For a group of institutions that espouse egalitarianism, the Ivy League certainly does not hesitate in skirting the law to perpetuate white domination.
The Asian American Coalition for Education has recently garnered media attention for its views on college admissions. While some of its efforts are misguided and out of touch, there is a serious issue with elite universities’ admissions systems that flies under the radar.
Universities hold admissions standards higher for certain Asian-American students than for white students, which defies the United States Constitution. However, the lack of a formal mechanism of quotas protects universities from facing legal ramifications.
It is perfectly justifiable that these Asian-American students are discriminated against in order to promote the ideals of affirmative action, such as for diversity and leveling the playing field for disadvantaged minorities. However, what is not justifiable — and in fact unconstitutional — is that they are held to a higher standard than white students, which achieves none of the goals of affirmative action.
Racial quotas were ruled unconstitutional in 1978 by the Supreme Court of the United States. However, schools can avoid legal prosecution by not implementing formal, hard and fast quotas. This does not stop Ivy League, elite, and selective institutions from carefully curating their incoming classes with a target racial distribution in mind.
When it comes to the Asian-American issue, Ivy League institutions actively work to keep Asians as a minority out of fear of losing a white majority. There is no dearth of evidence that an “Asian quota” exists inside the admissions chambers of schools like Penn.
Firstly, while America’s college-age Asian population doubled between 1992 and 2011, Harvard University’s Asian-American enrollment actually halved. Asian Americans made up over 27 percent of applicants at the three most selective Ivy League colleges from 2008 to 2012, but only consist of 17 to 20 percent of admits.
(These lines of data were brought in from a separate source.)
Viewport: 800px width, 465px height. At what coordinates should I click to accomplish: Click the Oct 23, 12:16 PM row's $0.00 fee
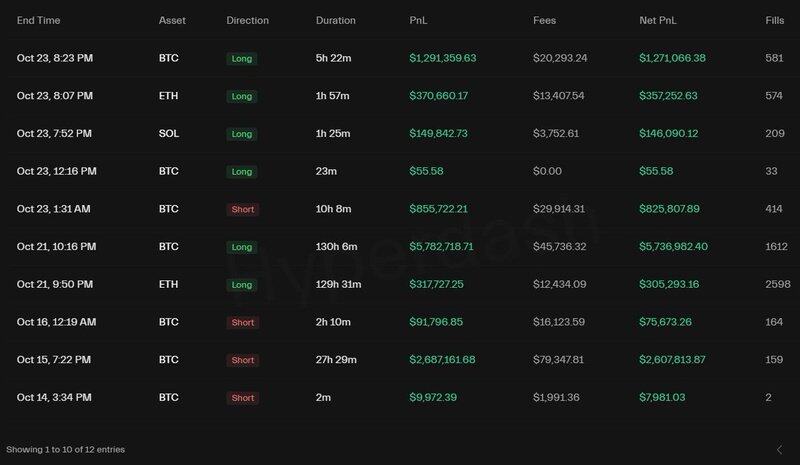coord(548,171)
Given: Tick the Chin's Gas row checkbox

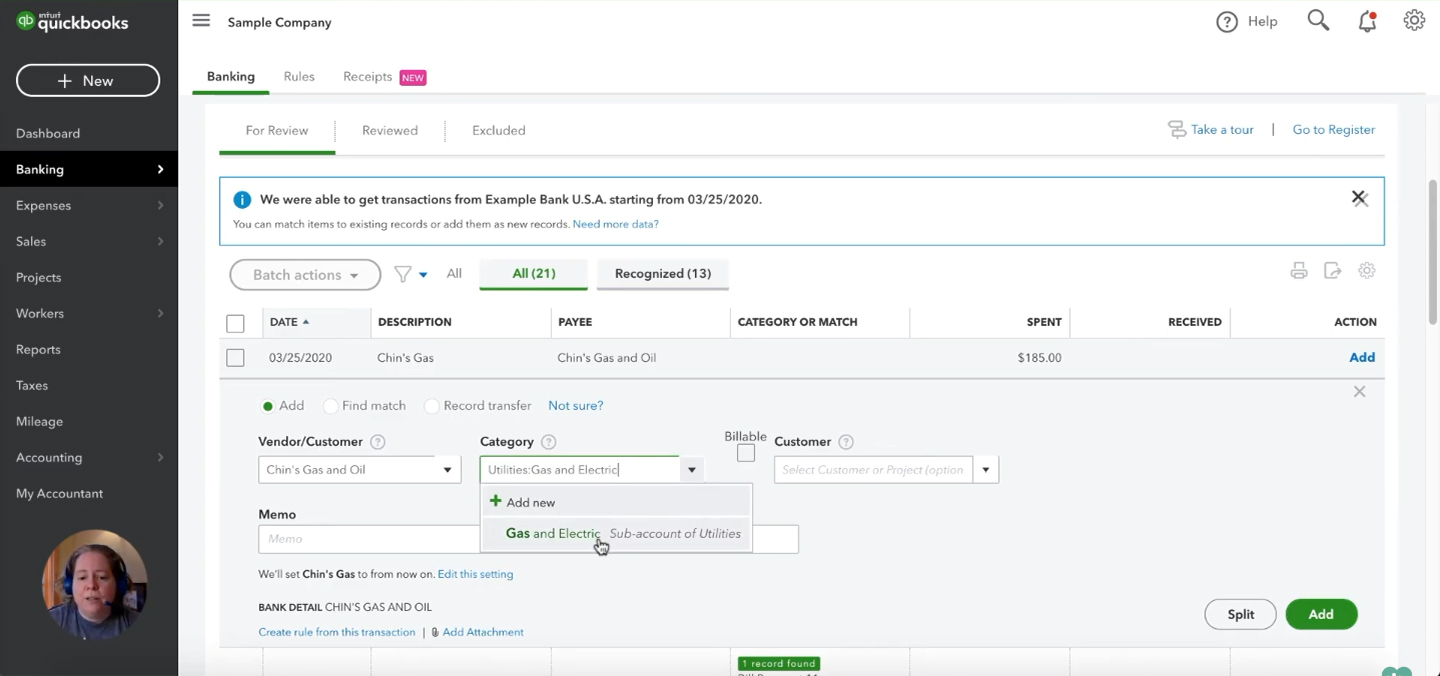Looking at the screenshot, I should point(235,358).
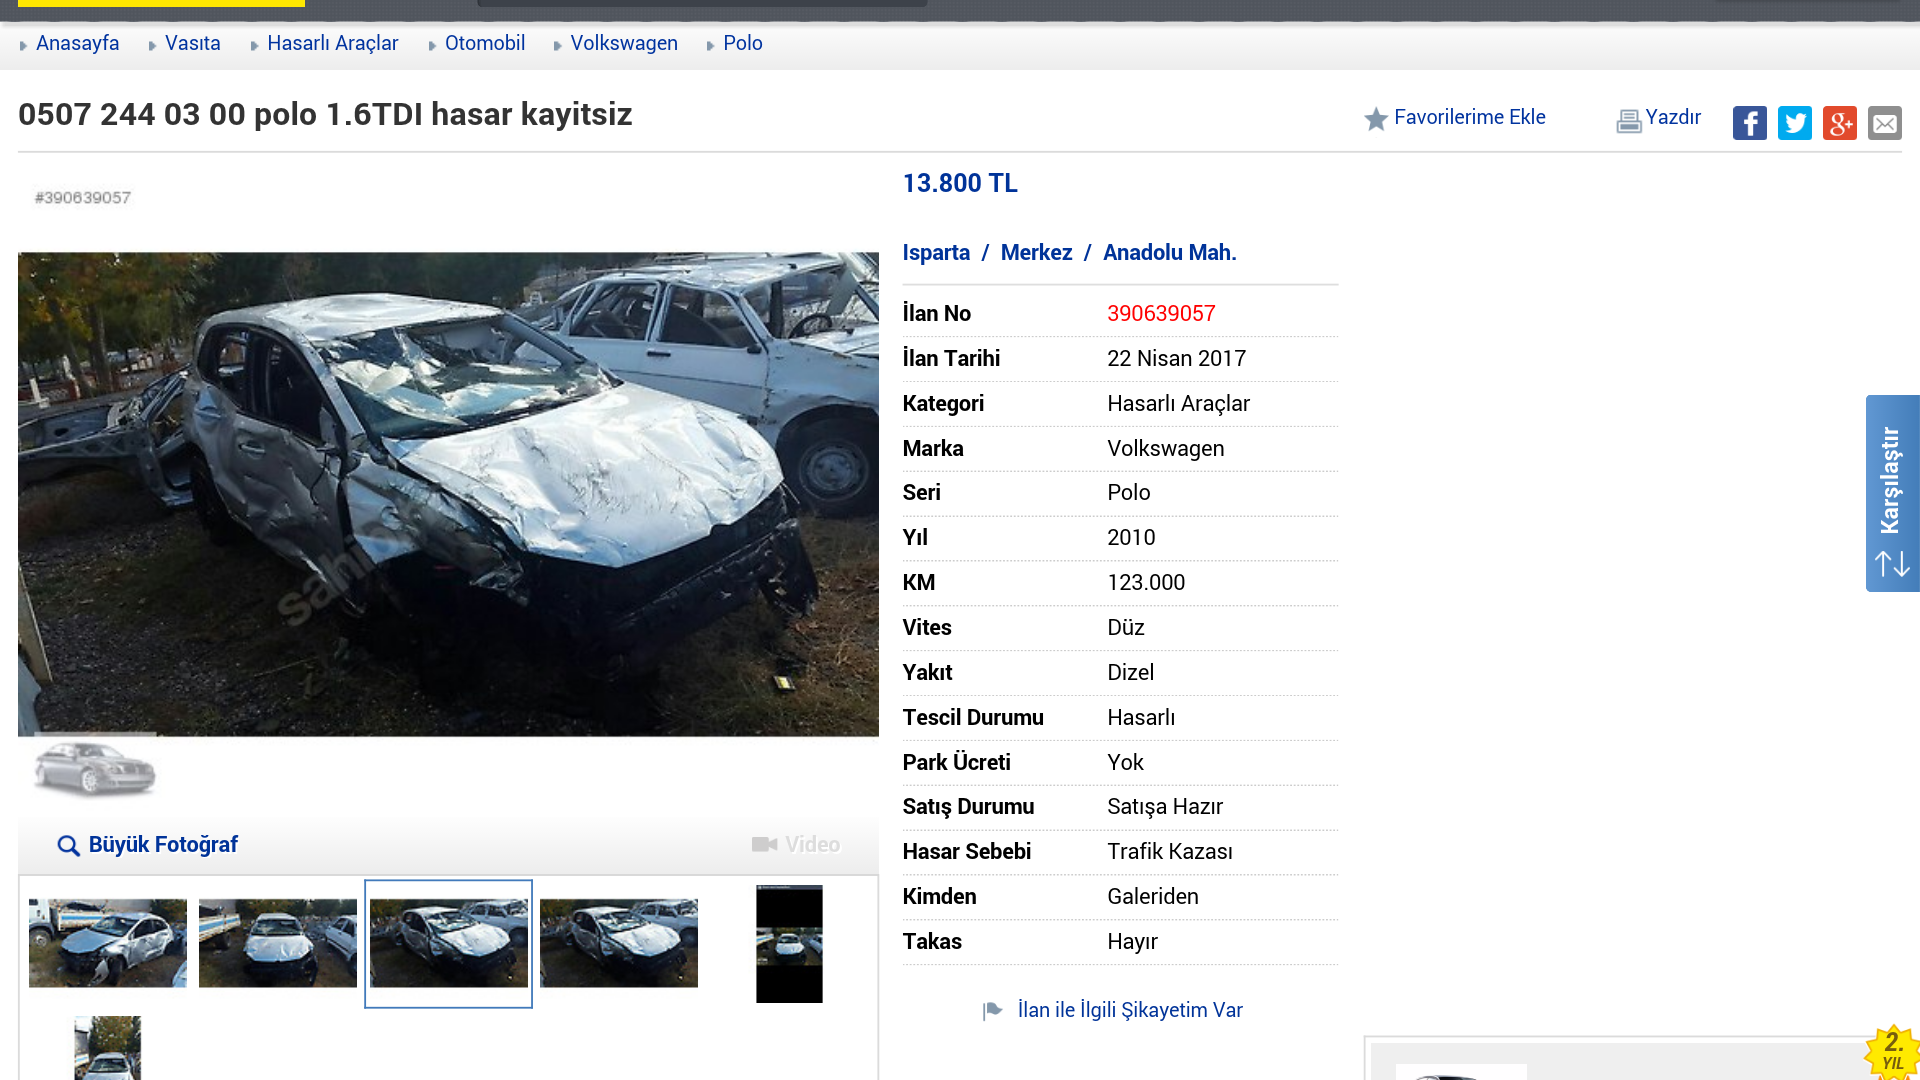Open Anadolu Mah. location link
Image resolution: width=1920 pixels, height=1080 pixels.
tap(1169, 253)
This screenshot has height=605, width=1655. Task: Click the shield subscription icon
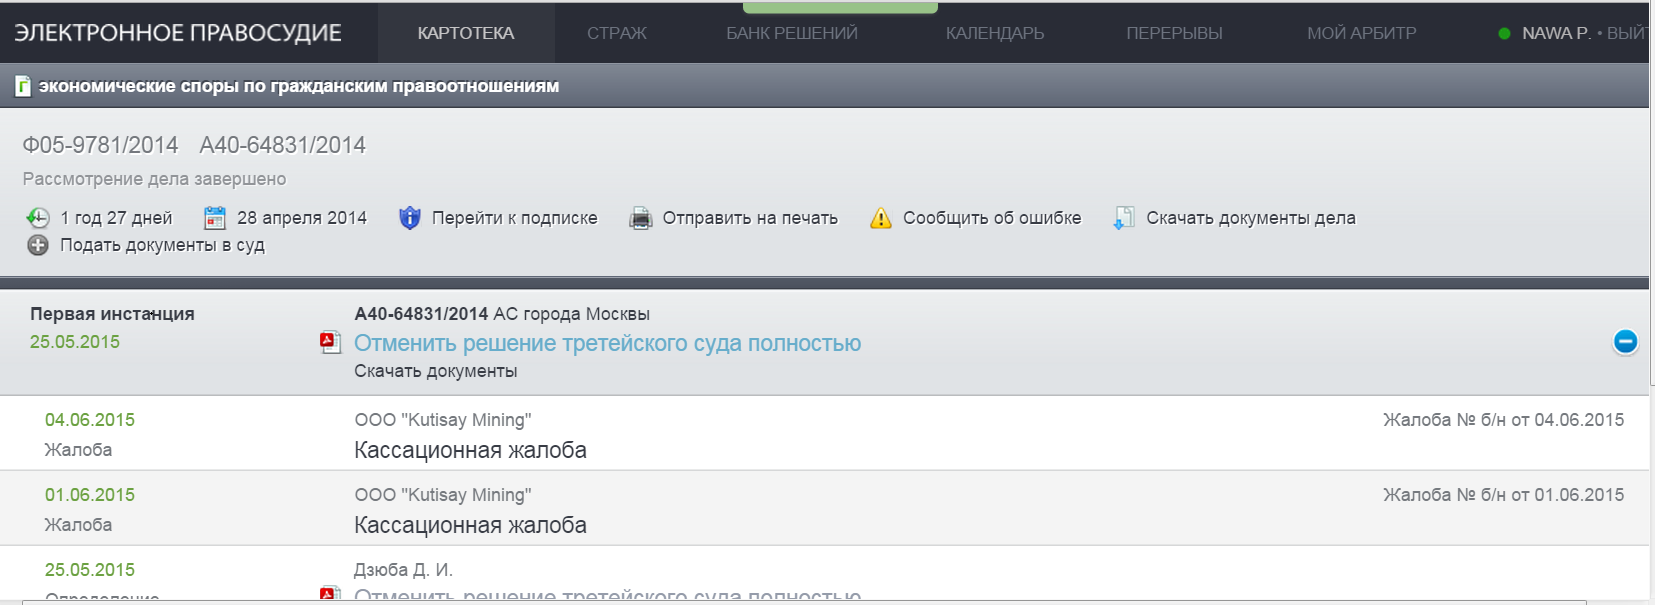coord(410,218)
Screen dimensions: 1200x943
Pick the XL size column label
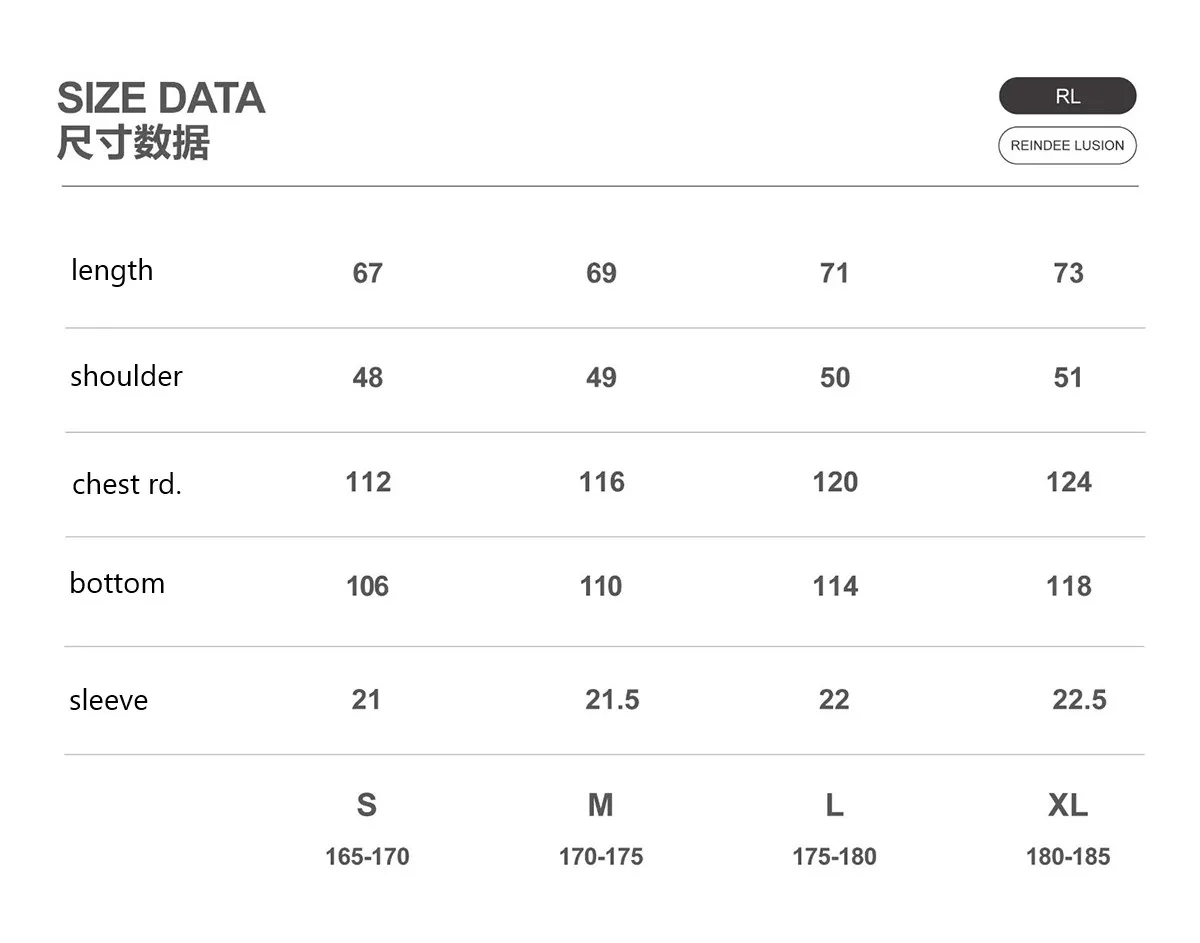[x=1067, y=804]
California’s admissions statistics show that the sizable white majority is unnatural, and almost definitely a result of quotas. Proposition 209 banned the consideration of race as a factor in college admissions in California in 1996. Comparing the Ivy League to California’s selective institutions, we see a shocking disparity. Not only has the California Institute of Technology’s Asian-American enrollment mirrored the growth of the nation’s Asian population, but schools under the University of California system, such as Berkeley and Los Angeles, show roughly equal enrollment of white and Asian students.
However, class profiles of the Ivy League show that racial groups gravitate around the same percentage points among these schools. White students always make up the majority, with around 20 percent Asian students, and 10 percent Black and Latino each. The case of California shows that we should expect Asian students to be admitted at the same rate as their population growth. Yet this clearly is not the case in the Ivy League as the percentage of Asians per class has mysteriously stagnated in spite of Asian-American population growth.
In these elite East Coast schools’ efforts to maintain a white-student majority and keep Asians as a minority, Asian-American students are held to a higher standard than white students, a 2015 Princeton University study found.
Penn must not be afraid of — God forbid — white students no longer being the dominating population. Not only is this practice ironically antithetical to values of multiculturalism and diversity, it violates the Equal Protection Clause of the Fourteenth Amendment of the Constitution.
Any law that separates people by race, a “suspect class,” must pass strict scrutiny, the most rigorous form of judicial review, in order to be deemed constitutional. In order to pass strict scrutiny, a law must be “narrowly tailored to advance a compelling government interest.”
Supreme Court precedents prove that affirmative action passes because of the compelling interest of diversity and the lack of other alternatives to achieve diversity targets on campuses.
However, preferring white over Asian students comes nowhere near to satisfying strict scrutiny. The compelling interest of diversity does not stand. Replacing Asian students with white does not increase diversity — 50 percent white plus 20 percent Asian is not in fact more diverse than 35 percent each. The best alternative method to increase diversity is what is currently implemented — affirmative action favoring other minority groups. Therefore, discriminating against Asian students more than white students, with no compelling interest, only serves to perpetuate white domination in the United States.
Simply put, admissions offices must cease favoring white students over Asian. However, California’s race-neutral system is not the right way to go. Affirmative action stands because of its compelling interest to increase diversity and level the playing field based on socio-economic resources and a history of discrimination. It’s perfectly admirable to have mechanisms that improve diversity and counteract disadvantage, like holding back, white, and Asian students (equally), but it’s completely unjust to hold back Asian students to allow for the perpetuation of a white majority.
Penn, it might be time to stop saying you love helping minorities, when you actually subdue them once they start to threaten your white domination.